音の力視覚おそるべし

2005年04月11日

感動のやってくる場所

いよいよ脚本決定まであと50日。

「体感系」(4月5日)の「ヒトの進化の原点は、感動である」という言葉に関して、一緒に仕事をさせていただいている出版社の方より以下のようなコメントを賜りました。ありがとうございます。

「感動は大切なものであるということ、それが失われている昨今、復古させるべきであるということは私も非常に共感できますが、その『感動』を物語の中で発動させる『装置』をどうするか、ということだと思います」

すなわち、「『逆境を切り開き、それを通して成長する主人公』のようなよくあるパターンの先に、新しい装置はないものか」ということですね。

そうなのです。いわゆる「いい話」は出尽くした感があるのです。「古代ギリシャや中国から、物語の骨組み(構造)などさして変っていない」と指摘する文学者すらいるほどです。

ならば、それ以外の場所に可能性を求めることは出来ないのか?

昨夜の「第3回・アイデア出しの集い」のテーマは「五感・身体・なつかしさ」でした。例えば、かの有名な「私の耳は貝の殻 海の響きをなつかしむ」(ジャン・コクトー)。「耳」と「貝の殻」が意識の中で重なり合ったその刹那、海の遠い記憶へと連れ戻されるほどにボクらの身体は鋭敏です。ここに、物語の筋やキャラクターの成長以外の場所からやってくる「感動」の引き金がありはしないか?
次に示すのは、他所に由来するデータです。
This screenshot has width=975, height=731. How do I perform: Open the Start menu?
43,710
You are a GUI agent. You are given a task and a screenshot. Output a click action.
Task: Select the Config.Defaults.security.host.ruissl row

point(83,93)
「耳」と「貝の殻」を意識の中で重ね合あわせる営み…連想。呼び覚まされる身体感覚…体感3つのキーワードのうちの2つが、こうしてつながります。

では、「開放系」はどこに?

黒川裕一

at 04:06│Comments(2)制作日誌 

この記事へのコメント

1. Posted by だいてん   2005年04月11日 18:30
昨日のアイデアだし、「五感、身体、なつかしさ」で感じたこと。
僕は、嗅覚とか鼻についてのグループに混ぜていただいていたのですが、連想がなかなか難しい。
出てきたのが、鼻の形がマクドナルドに似ている、とか。洞窟っぽいとか、形から形へという連想が多かったのですが、それは視覚的な連想のような気もする。視覚おそるべし。
難しいな、と思いつつ、僕がずっと考えていたのは、なつかしい匂い。つい、ああ、なつかしいな、と思ってしまったり、あ、この匂いはどこかで嗅いだことがあるぞ、と思うことがあります。
いつも、「あの匂い」としてしか表現できないようなもどかしさ。あ、これは何の匂いだっけ、とか。とにかく、ことばにするのは難しい。
あるいは、非常に個人的なもの、あの時あの場所で嗅いだ匂い。これも人に説明するのは意外に難しい。中学校の化学の実験で初めて嗅いだ、アンモニアのあの匂い、鼻がこげるかと思いました。タイムマシンのようですね。
こう思い出しながら、何故なつかしく思うのだろうか、という風に考えると、やっぱり昔はとても身近にあったものが今ここにない、ということがあると思います。昨日は、「ニオイダマ」という、なつかしい産物の名前を久しぶりに聞きました。いまもあるのか、知りませんが。
視覚から嗅覚へ、とか、嗅覚から聴覚へ、というふうに連想できれば楽しいですよね。そのときは意識していなかったのですが、おそらく、あの場でやろうとしていたことって、そういう嗅覚と他の感覚を交差させていく作業だった気がしています。
でもほんとうに難しいですね。
2. Posted by みわ   2005年04月13日 23:26
初めて嗅いだアンモニアの匂い!本当に懐かしい記憶ですね。
私は例えば、こんな匂いに懐かしさを感じます。
日干しした布団にしみ込んだ太陽の匂い。洗いざらしの洗濯物から香る洗剤の匂い。
夏の夜、花火を終えた後に漂う火薬の匂い。
雨上がりの道路に漂う蛙の生臭いにおい。
お父さんの吸っていたキャビンマイルドのにおい。
小学校の職員室から香るコーヒーの匂い。